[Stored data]
====================

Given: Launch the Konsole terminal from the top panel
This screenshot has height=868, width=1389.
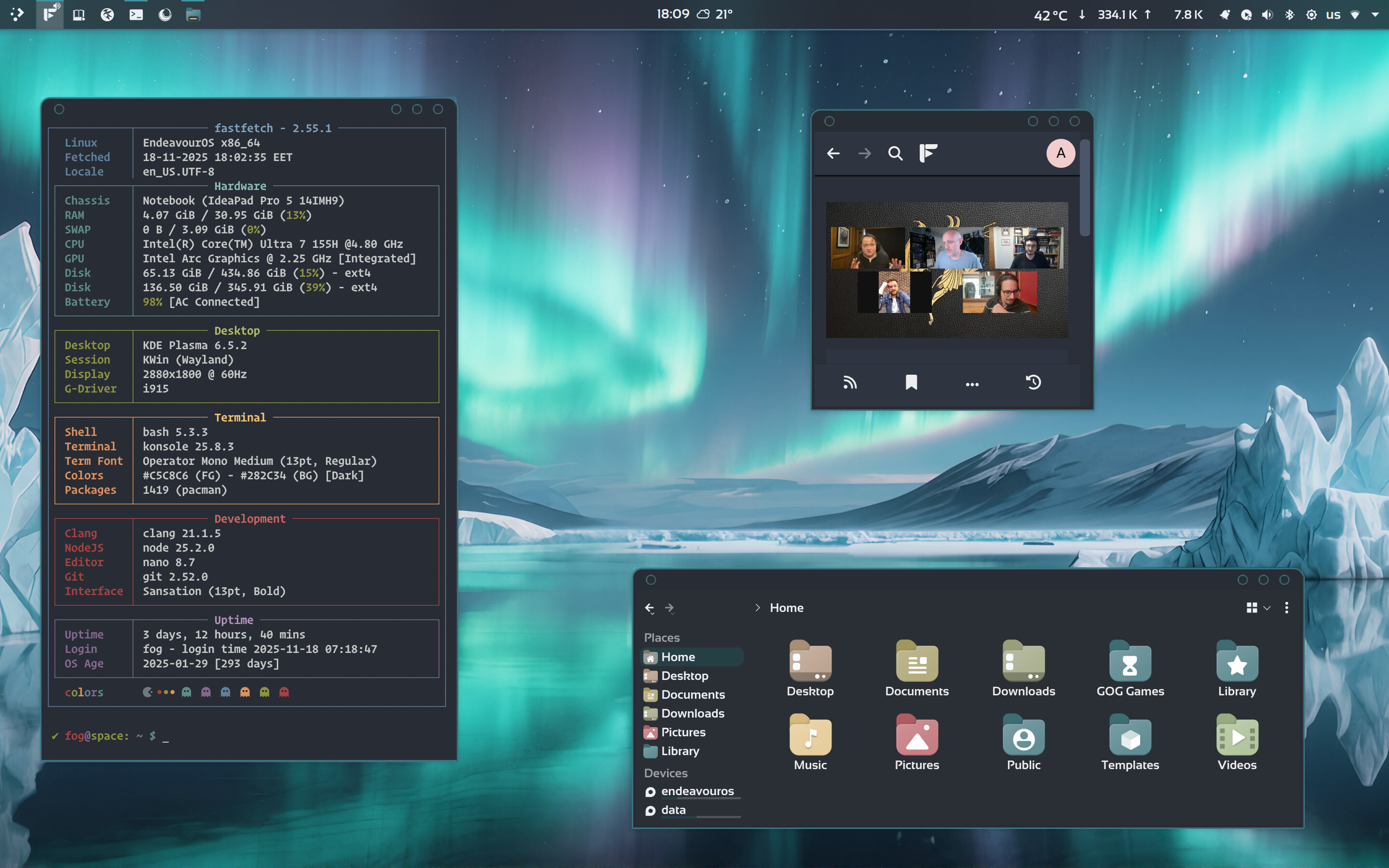Looking at the screenshot, I should coord(136,15).
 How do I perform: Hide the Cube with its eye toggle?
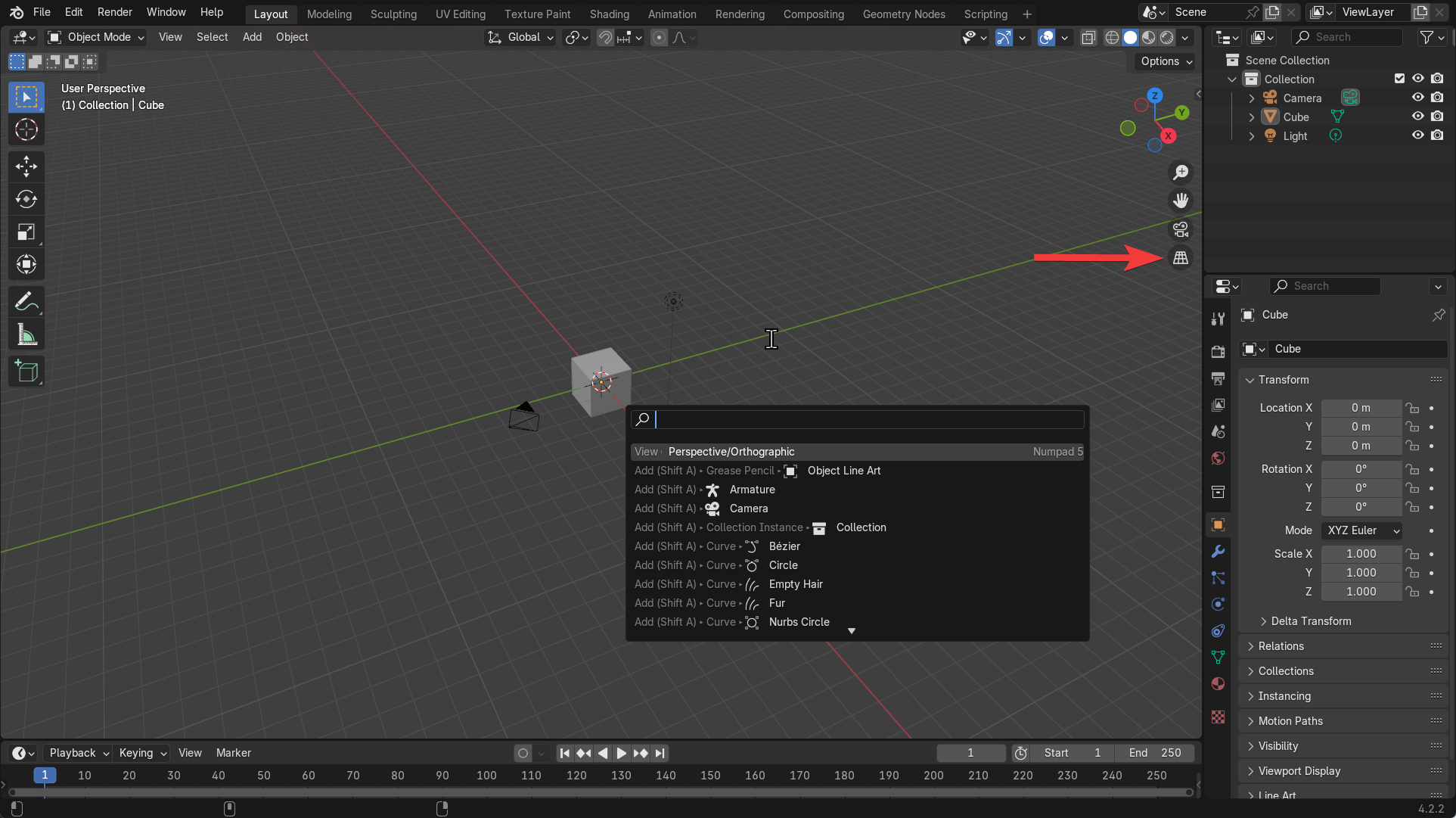1418,116
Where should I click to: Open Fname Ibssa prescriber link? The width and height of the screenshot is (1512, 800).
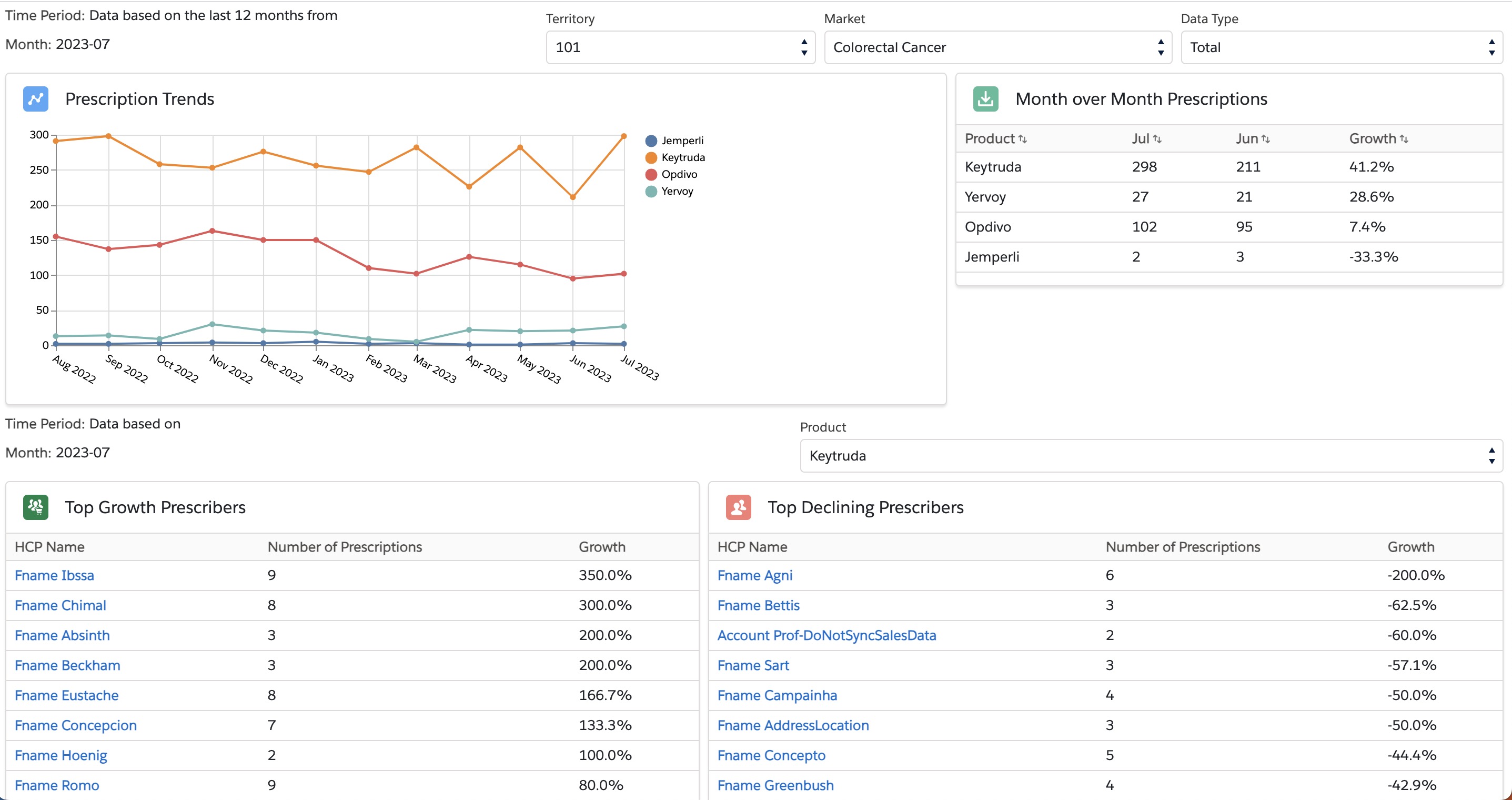click(54, 575)
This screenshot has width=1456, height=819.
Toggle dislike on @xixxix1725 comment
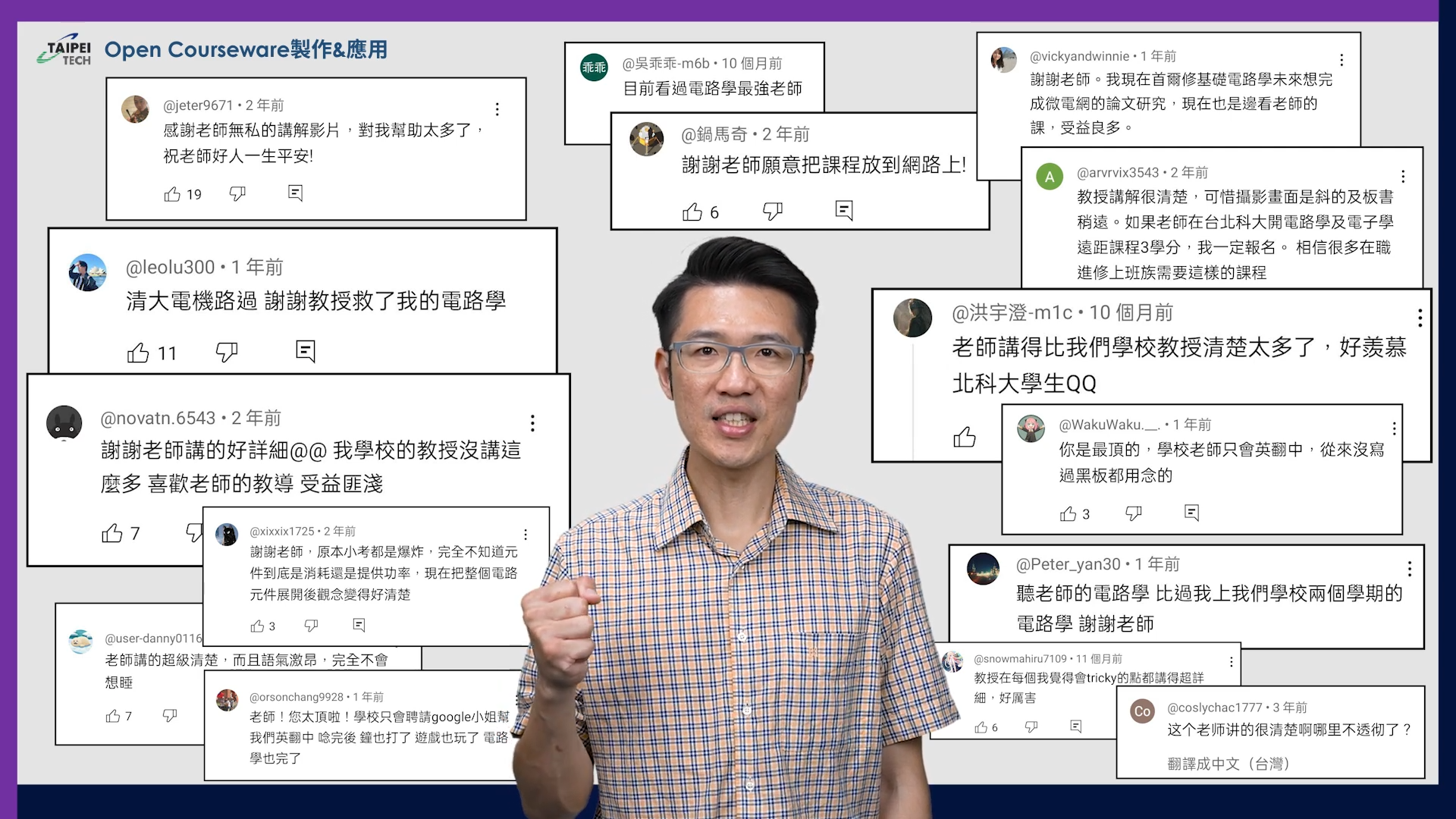tap(311, 626)
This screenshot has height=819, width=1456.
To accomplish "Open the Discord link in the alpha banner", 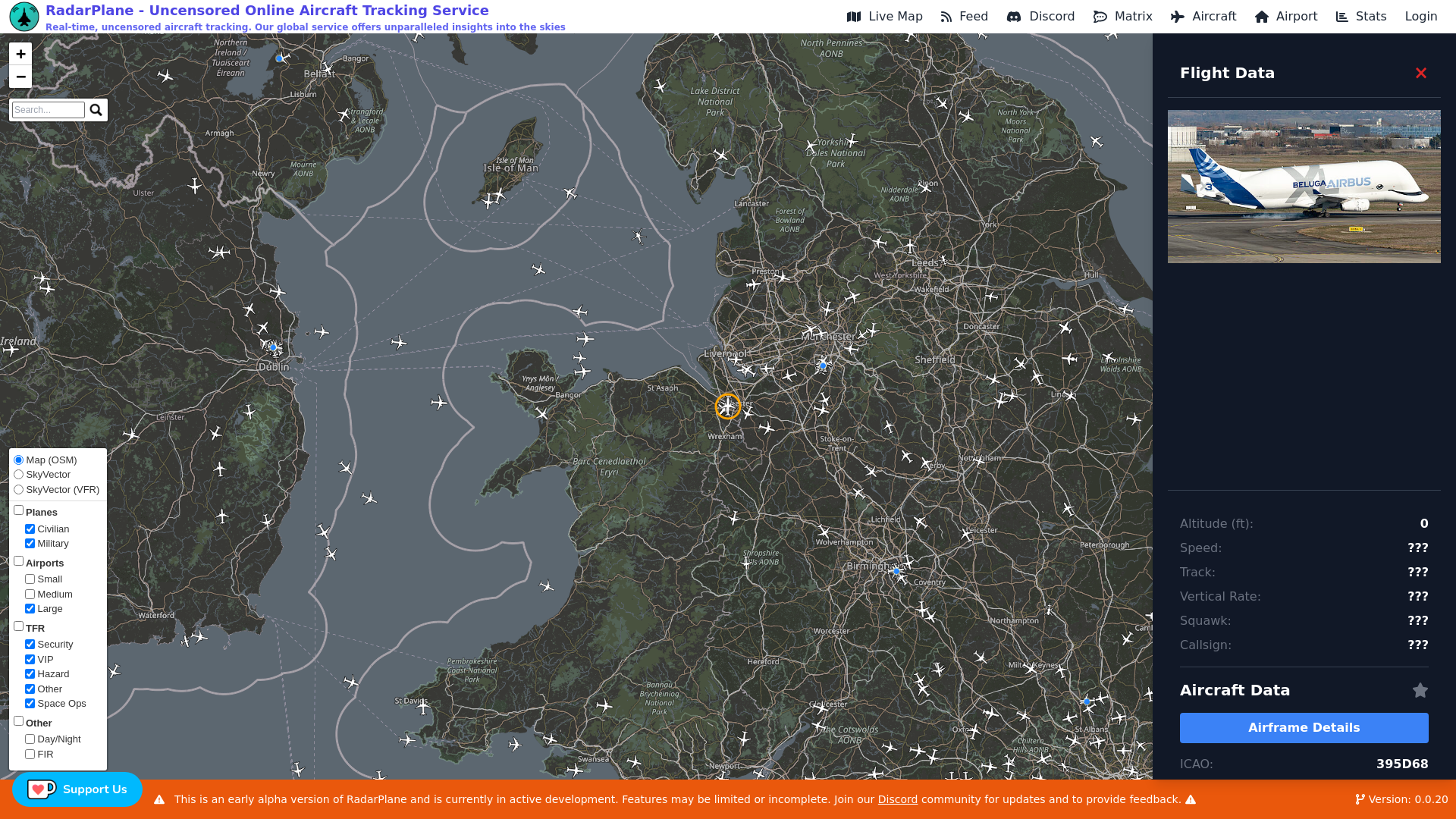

====================

● **PROBLEM STATEMENT**
Write the lines out again exactly, beginning at the one containing "This screenshot has height=868, width=1389." and ending with the last line of the entries, but without any pictures.

● **ANSWER TO THIS EXERCISE**
This screenshot has height=868, width=1389.
Looking at the screenshot, I should coord(136,15).
 How do I perform: Hide the Cube with its eye toggle?
1418,116
Where should I click to: Open Fname Ibssa prescriber link? The width and height of the screenshot is (1512, 800).
click(54, 575)
This screenshot has width=1456, height=819.
Toggle dislike on @xixxix1725 comment
tap(311, 626)
This screenshot has height=819, width=1456.
To accomplish "Open the Discord link in the alpha banner", 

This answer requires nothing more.